An longtime Cook County internist and pediatrician, Ezike urged state residents to “fight the fatigue” brought on by the enormity of the health crisis.

“If you’re talking about Covid fatigue from having to keep wearing a mask, think about the Covid fatigue for health care workers, respiratory therapists, who are going to have to go through this whole episode again, of trying to fight for people’s lives because we couldn’t figure out how to control this virus by doing some of the simple measures that have been prescribed,” she said.

Chicago this week announced a 10 p.m. curfew for businesses and asked residents to avoid social gatherings of more than six people in an attempt to stem the latest surge of the virus.

Opening her remarks, Ezike said: “I do want to say Happy Friday. But I understand the mental, the social and the emotional toll that this pandemic continues to have on people.”

Her high position does not keep her in “some Covid free bubble exempt from all the pain and the tragedy of this pandemic,” Ezike said.

“So I understand how pandemic fatigue is striking everyone,” she added. “It’s real. People are tired of not seeing their families. They’re tired of postponing the weddings and the other life celebrations. Trying to work from home while also trying to manage kids learning … remotely is a challenge.

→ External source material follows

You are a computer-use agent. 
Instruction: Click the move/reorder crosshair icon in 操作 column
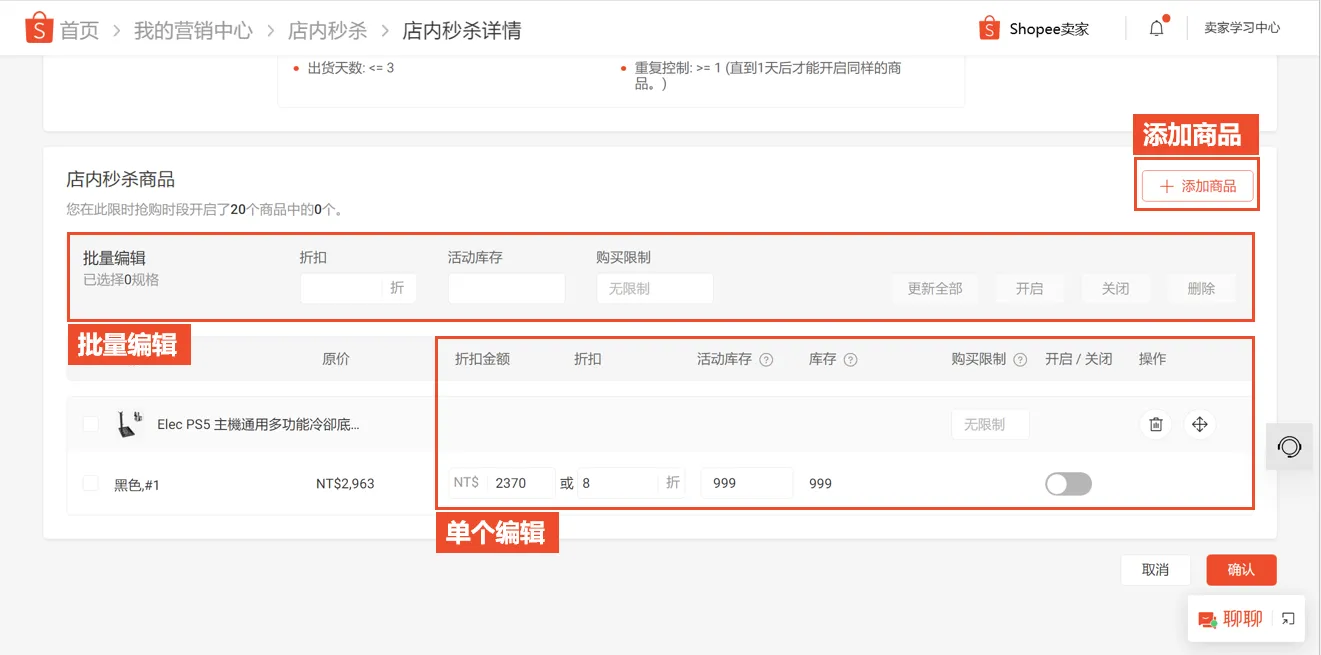click(x=1200, y=424)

“Not being able to visit your loved ones in long-term care and nursing homes, not being able to gather with groups of friends for a night out in your favorite restaurant is getting to be a lot to bear. The way we work, the way we live, the way we play has all changed and the harsh reality is that the sacrifices we’ve made — and that we continue to make — do not have a future expiration date.”

Some people will refute the statistics, Ezike said. But the reality is that coronavirus cases, hospitalizations and deaths are surging again.

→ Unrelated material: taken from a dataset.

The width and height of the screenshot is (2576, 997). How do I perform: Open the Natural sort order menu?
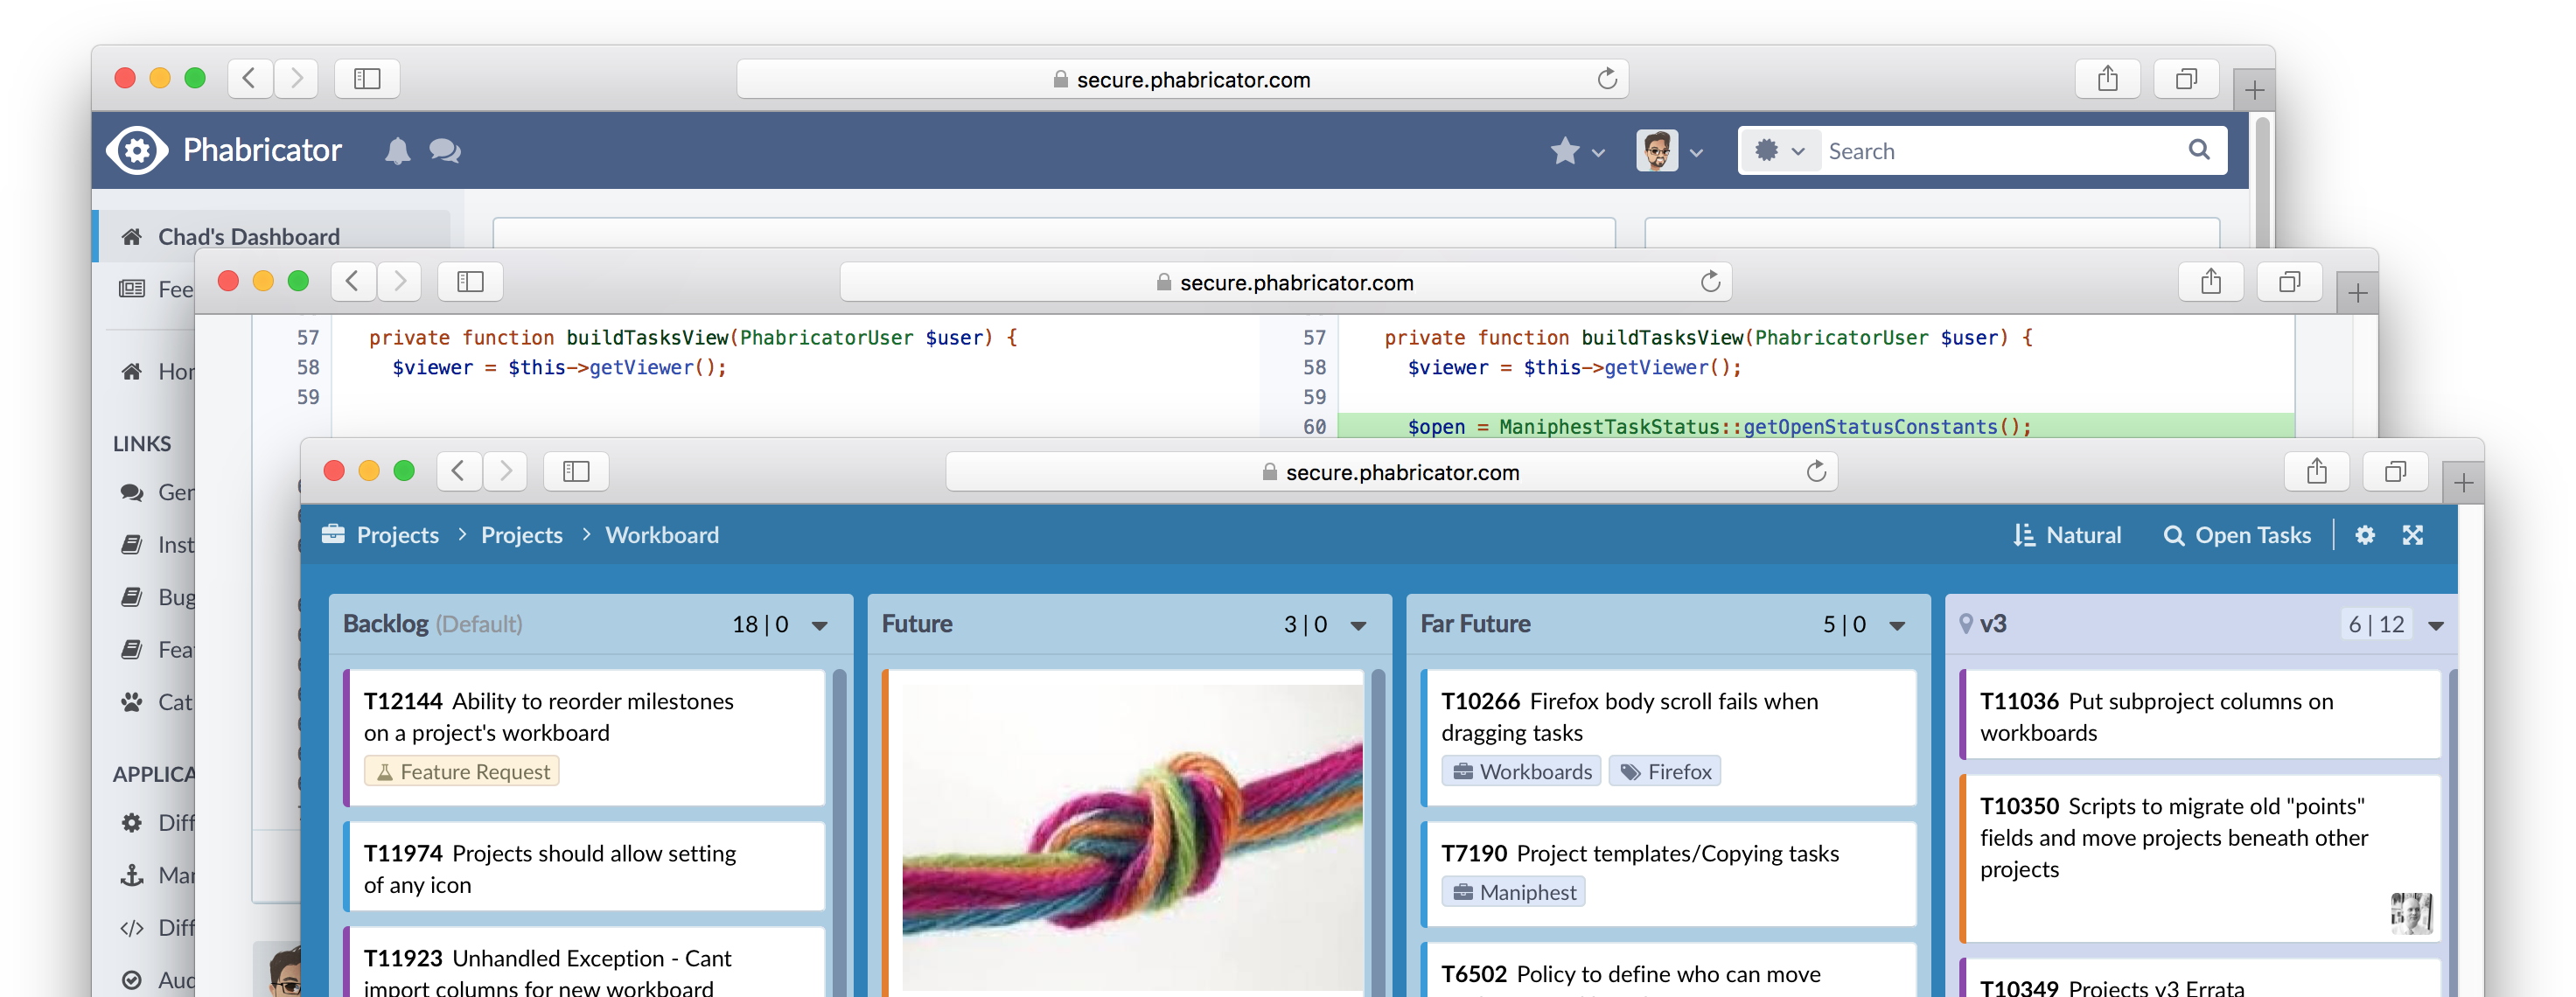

“And if you’re tired of hearing it from me, please just ask one of your local physicians in the area,” she said. “They will tell you what they are seeing in their hospitals.”

On Saturday, Illinois reported 6,161 new cases, its highest single-day total since the start of the pandemic. More than 4,000 new cases have been reported during six of the last nine days. There were 118 new Covid-19 patients in hospitals — 49 more in intensive care, an additional 25 on ventilators — and 63 new deaths in the state.